Анна Бердичевская - КРУК
– Ну-ка, ну-ка, что Чанов ваш? – Вольф пристроился полежать на боку, подперев взлохмаченную седую голову рукой. – Он, кажется, влюблен?
– В кого это? – удивился Паша.
– В Розовый Цветок, в кого ж еще?
– В Соню?! Да она же дура! А Чанов очень умный. Он, может быть, даже гений.
Вольф фыркнул. Видывал он молодых гениев. Бродский, Битов, Довлатов… Преспокойно бегали за пивом. Потому что Вольф был старше на три года. Вольф никогда не думал, что он и сам гений. Слишком был то влюблен, то занят чем-то, то просто строг – к себе и к близким. А младшие дружки его, гении, любопытнейшие субъекты… но чтоб ооочень умные?..
– Гений тоже человек, – пробормотал Вольф задумчиво.
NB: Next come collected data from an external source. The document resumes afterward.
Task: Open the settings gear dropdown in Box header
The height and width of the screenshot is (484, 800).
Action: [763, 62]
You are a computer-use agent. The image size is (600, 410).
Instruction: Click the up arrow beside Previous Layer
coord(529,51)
– Но все равно же не как все.
– Все не как все… – не то чтобы спорил, но упирался Вольф.
И Паша упирался:
– Гению что-то дадено. Что-то он может такое, чего никто другой. Даже другой гений. Вот Чанов, он таким образом говорит, что все сразу в тебя садится, как будто для каждого слова в тебе уже ямка, как в грунте, вырыта… И ты уже готов принять в себя корешки слов, дать им расти и в конце концов понять ВСЕ, до конца. Но пока не проросло, ты, даже если поймешь, повторить-то не сможешь… мямлить будешь. И все развалится. А у гения его вселенная в виде готового текста. Это, кстати, сам Чанов и сказал. И текст, именно как вселенная, полностью полон. Он вообще считает, что вся реальность мира вместе с информацией о нем так и устроена – без дырок и швов… Ведь как у Пушкина? Попробуй в «Медного всадника» или в «Пиковую даму» хоть строчку вставь. Или выкинь. Не получится! Как серебряная пуля отлито каждое слово…
– И ввинчено в ствол. – Вольф закончил фразу Паши, как свою.
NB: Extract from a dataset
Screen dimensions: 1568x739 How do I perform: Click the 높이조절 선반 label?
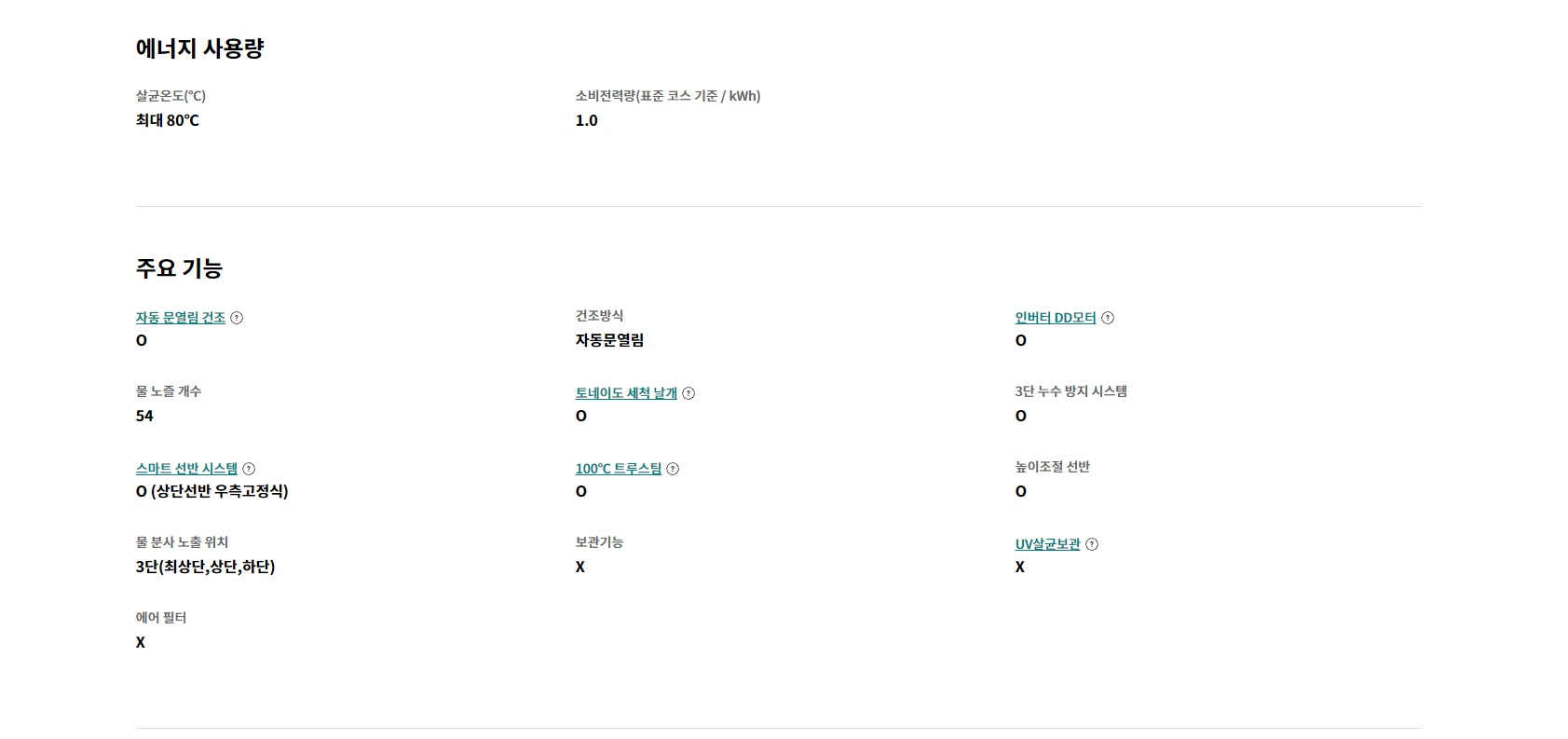tap(1053, 467)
«Может, этот щенок тоже гений? – подумал Вольф. – Дураковат вполне гениально…» Он опечалился на миг, повернулся на спину, почувствовал каждым ребром жесткий мат. Чего-то не хватало. Понял – чего. Подушки! Он не задумываясь стащил за угол подушку у юного поэта. Сидящий на койке Пашенька проводил ее тревожным взглядом, опасаясь, что ситчик наволочки и бязь наперника не выдержат когтистых лап старика, но все обошлось. Вольф сунул подушку под голову и затих умиротворенно.
– Удобно? – спросил Паша.
– Не подушка, рай, затылок держит точно и осторожно. – Вольф прикрыл глаза, словно вот-вот уснет. Но поинтересовался: – А что в ней шуршит?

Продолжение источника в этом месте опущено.